Dataset entries:

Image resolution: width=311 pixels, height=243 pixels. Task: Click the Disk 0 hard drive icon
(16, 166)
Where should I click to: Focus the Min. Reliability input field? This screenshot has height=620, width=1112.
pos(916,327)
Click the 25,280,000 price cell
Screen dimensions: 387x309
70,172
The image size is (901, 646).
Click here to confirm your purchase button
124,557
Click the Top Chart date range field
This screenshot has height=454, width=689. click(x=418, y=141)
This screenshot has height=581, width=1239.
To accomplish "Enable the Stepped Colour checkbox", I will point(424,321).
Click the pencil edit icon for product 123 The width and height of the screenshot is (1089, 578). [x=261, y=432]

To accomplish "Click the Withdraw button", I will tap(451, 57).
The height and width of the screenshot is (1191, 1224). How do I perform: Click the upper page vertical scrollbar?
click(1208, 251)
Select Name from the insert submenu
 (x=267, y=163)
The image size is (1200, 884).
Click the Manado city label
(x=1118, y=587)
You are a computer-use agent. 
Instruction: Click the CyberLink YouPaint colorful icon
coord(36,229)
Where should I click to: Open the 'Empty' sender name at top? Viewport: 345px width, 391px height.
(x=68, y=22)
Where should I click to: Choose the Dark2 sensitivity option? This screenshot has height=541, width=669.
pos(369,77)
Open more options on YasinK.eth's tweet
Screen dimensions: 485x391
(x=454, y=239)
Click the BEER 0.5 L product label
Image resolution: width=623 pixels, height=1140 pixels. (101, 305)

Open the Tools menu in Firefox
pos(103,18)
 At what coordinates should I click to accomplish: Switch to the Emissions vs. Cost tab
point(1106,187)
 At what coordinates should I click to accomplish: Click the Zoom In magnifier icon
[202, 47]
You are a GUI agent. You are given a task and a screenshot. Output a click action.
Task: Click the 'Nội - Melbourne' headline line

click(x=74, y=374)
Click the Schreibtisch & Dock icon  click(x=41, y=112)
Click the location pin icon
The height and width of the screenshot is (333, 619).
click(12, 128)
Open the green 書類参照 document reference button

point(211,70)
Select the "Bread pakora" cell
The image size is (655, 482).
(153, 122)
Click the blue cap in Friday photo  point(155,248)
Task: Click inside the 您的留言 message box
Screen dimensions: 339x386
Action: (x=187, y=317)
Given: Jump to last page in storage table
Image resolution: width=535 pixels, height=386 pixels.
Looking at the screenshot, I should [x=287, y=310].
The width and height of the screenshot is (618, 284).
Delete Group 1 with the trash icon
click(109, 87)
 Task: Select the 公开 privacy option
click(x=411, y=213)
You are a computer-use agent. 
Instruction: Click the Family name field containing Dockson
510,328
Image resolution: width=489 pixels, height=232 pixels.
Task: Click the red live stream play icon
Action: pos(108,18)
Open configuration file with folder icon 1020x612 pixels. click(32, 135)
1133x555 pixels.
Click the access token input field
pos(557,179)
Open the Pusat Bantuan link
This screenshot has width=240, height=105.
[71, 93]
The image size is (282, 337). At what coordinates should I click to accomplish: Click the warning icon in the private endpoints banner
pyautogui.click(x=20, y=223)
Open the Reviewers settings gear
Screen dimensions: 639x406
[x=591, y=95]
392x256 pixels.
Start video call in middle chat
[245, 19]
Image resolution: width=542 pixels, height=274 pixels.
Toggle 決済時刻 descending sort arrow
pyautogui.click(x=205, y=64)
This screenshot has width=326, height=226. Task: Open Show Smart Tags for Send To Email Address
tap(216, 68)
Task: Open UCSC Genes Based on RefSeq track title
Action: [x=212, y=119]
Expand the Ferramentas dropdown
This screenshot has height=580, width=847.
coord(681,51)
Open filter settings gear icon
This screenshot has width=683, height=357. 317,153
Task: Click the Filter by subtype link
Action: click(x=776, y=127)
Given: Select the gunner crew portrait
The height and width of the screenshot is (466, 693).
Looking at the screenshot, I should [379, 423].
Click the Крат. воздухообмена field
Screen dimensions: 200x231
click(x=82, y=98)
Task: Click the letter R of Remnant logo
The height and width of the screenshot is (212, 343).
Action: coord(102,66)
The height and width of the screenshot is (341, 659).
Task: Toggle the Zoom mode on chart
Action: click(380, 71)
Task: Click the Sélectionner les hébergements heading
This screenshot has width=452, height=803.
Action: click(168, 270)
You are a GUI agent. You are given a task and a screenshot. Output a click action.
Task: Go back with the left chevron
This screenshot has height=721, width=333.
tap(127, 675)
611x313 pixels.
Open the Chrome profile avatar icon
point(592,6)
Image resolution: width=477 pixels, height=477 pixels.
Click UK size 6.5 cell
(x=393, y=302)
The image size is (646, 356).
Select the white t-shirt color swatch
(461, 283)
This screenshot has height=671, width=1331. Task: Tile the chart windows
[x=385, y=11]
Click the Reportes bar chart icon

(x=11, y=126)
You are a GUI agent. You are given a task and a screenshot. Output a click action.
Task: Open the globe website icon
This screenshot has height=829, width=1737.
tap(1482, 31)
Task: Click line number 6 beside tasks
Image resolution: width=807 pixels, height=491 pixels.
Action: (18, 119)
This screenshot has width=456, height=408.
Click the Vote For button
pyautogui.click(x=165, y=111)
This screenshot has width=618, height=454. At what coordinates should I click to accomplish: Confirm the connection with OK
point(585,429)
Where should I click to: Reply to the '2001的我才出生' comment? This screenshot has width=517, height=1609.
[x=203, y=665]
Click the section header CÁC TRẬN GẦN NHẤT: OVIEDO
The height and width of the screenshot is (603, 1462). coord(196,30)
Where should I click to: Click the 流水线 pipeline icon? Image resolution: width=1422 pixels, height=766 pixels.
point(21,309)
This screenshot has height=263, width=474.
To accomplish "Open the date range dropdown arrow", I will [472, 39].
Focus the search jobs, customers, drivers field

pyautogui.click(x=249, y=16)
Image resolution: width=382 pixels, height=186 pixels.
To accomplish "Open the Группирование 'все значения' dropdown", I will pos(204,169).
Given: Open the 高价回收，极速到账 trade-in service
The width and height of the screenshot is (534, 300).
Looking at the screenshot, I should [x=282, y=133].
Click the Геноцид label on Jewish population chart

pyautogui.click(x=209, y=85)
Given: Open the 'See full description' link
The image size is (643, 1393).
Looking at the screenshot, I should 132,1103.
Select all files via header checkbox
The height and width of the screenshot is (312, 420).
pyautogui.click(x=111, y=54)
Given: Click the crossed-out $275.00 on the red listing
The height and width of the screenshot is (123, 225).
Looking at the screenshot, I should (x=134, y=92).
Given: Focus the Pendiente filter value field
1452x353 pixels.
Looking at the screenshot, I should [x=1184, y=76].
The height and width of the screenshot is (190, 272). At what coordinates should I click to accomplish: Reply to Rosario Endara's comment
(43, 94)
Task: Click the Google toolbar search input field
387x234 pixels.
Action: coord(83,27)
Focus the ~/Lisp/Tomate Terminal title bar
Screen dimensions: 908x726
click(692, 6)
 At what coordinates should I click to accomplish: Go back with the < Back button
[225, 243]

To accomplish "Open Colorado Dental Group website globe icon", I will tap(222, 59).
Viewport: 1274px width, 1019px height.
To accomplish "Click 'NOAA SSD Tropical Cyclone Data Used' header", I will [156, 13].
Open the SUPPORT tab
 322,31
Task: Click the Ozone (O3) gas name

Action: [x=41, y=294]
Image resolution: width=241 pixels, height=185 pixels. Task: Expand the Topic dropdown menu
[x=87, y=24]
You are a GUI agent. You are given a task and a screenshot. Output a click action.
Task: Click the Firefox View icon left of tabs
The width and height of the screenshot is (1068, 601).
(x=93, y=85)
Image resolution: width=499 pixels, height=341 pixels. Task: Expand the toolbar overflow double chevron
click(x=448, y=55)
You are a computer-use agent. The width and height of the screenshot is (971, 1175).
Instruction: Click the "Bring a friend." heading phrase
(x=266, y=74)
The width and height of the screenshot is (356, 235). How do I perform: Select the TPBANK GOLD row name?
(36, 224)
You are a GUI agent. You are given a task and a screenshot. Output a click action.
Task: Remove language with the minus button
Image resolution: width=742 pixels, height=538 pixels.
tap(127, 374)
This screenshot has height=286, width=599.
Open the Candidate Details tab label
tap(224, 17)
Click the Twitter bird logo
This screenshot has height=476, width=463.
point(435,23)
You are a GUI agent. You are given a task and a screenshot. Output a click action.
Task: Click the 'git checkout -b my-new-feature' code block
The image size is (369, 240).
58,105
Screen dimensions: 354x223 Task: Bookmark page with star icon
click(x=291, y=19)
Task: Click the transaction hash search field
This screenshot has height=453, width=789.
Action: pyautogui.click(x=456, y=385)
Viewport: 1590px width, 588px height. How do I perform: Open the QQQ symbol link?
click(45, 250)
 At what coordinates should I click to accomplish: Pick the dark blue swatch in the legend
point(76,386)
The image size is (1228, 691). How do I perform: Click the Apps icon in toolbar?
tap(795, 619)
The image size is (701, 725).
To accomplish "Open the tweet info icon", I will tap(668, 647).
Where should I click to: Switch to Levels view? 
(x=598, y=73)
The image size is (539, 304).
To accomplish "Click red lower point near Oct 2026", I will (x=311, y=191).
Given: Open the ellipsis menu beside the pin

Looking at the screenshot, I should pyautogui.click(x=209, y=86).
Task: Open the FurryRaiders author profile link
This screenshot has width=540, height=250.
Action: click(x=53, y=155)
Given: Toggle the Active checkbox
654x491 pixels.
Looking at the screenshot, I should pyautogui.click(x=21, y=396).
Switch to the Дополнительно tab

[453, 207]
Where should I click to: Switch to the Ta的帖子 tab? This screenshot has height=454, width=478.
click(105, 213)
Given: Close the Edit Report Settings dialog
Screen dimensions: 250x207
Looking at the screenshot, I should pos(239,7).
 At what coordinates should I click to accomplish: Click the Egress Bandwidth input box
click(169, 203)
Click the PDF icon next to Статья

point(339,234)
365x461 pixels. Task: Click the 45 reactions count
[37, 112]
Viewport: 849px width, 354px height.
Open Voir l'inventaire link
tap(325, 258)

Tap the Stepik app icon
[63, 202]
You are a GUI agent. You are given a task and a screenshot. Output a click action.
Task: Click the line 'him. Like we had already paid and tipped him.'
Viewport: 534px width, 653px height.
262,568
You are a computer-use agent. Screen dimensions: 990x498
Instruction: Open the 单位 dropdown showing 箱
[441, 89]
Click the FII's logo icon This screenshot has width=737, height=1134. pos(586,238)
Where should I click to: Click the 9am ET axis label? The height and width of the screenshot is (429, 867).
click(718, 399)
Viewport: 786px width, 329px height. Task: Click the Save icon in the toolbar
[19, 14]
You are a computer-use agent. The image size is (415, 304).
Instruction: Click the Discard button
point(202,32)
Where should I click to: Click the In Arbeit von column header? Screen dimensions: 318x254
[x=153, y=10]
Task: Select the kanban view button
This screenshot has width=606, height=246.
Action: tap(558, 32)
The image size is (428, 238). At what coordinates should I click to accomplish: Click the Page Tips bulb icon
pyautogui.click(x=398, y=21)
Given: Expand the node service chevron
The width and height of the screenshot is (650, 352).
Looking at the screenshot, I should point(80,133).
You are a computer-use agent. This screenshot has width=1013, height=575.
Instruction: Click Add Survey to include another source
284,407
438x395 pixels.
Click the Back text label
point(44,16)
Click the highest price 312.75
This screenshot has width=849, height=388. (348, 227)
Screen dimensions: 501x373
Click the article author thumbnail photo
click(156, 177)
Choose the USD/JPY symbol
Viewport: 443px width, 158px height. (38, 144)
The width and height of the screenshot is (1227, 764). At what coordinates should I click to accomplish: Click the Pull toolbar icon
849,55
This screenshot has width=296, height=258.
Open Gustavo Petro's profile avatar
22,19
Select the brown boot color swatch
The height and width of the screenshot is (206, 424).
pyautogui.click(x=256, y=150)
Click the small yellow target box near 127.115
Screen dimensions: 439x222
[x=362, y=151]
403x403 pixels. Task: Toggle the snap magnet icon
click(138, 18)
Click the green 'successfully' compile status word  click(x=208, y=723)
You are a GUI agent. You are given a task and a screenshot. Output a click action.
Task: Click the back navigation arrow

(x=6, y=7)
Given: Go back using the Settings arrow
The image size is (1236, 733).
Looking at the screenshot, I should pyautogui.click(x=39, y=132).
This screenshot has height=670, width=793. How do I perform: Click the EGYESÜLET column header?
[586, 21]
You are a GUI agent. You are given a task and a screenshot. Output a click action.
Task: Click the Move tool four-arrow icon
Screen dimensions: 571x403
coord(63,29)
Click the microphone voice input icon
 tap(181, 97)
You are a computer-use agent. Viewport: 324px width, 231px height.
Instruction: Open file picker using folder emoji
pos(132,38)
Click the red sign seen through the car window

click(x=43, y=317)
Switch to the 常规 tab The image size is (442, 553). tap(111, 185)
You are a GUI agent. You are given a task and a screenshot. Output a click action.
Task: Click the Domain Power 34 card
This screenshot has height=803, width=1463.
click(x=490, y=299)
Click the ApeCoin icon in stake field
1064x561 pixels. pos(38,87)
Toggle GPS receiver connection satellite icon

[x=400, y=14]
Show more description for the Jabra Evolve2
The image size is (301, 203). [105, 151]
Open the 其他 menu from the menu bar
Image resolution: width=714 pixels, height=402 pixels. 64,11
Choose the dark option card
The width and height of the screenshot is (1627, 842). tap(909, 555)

### WORK TO BE COMPLETED
Nothing but the lines above from the one containing "Open Gustavo Petro's profile avatar" through the one containing "Click the green" should appear in the answer, each repeated exactly.

### ANSWER FOR THE TASK
Open Gustavo Petro's profile avatar
22,19
Select the brown boot color swatch
The height and width of the screenshot is (206, 424).
pyautogui.click(x=256, y=150)
Click the small yellow target box near 127.115
Screen dimensions: 439x222
[x=362, y=151]
403x403 pixels. Task: Toggle the snap magnet icon
click(138, 18)
Click the green 'successfully' compile status word  click(x=208, y=723)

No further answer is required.